Pilar: Desde luego es algo a lo que todo el mundo que ha tenido quién le limpiara los mocos y le comprara otro juguete siempre, tiene tendencia. Una educación sobreprotectora produce estos individuos en serie. Algunos-as son inteligentes y lo superan cuando ven que la vida no responde a las pataletas(más bien al contrario, se pone más dura). El que no, pues a dar el espectáculo. Sigamos con nuestras vidas, que si están mal ya mejorarán y si están bien... mejor no pensar. Un beso

ReltiH dijo...

SÍ MI HERMANO, EL DICHO DE QUE SOMOS "ANIMALES DE COSTUMBRE" "NOS CAE COMO ANILLO AL DEDO". JEJEJEJE,
ABRAZOS

Dorotea Hyde dijo...

Debo de vivir en un mundo aparte al de ese G. porque nadie se acaba por poner los cuernos.
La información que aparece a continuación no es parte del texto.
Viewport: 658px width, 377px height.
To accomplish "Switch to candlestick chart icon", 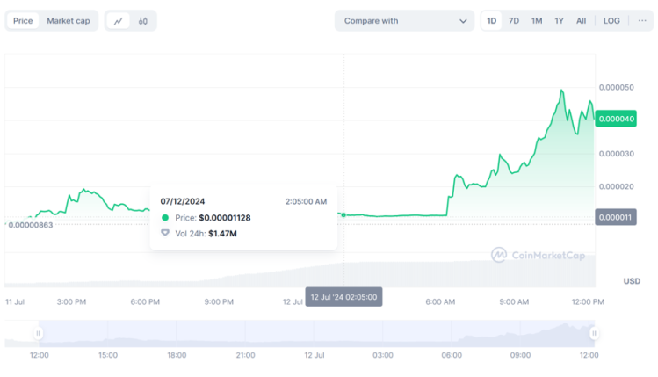I will pyautogui.click(x=142, y=21).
Puede quedarse con poca pasta, quedarse sin la pareja a la que le ha puesto los cuernos, igual alguno aún creen que el divorcio es pecado mortal y pueden mirarlo mal, pero ¿Acabado? ¿Lo cree de verdad o es muy dramático? Me centré en eso y ya no comenté lo demás, pero creo que tiene relación con la parte final del post, que son momentos malos de los que estamos preparados para salir, aunque sea con ayuda.

Sergio dijo...

Dorotea: Que sí, que sí, acabado del todo. Le ves la expresión y lees que para él esa persona ha llegado al Apocalypsis. Nunca se recuperará. Es el fin de su vida y a partir de ahora todo será un paseo por el desierto. El que cae en desgracia por cuenta propia ha caído para siempre. Relaciona la vida con el cine que tiene un The End incluso aunque los protagonistas sigan vivos. La gran diferencia, no parece entender, es que nuestro The End es el del último suspiro. Todo lo demás son malas rachas o tiempos difíciles o cambio de situación que a veces incluso es para mejor. Depende. Saludos, Dorotea.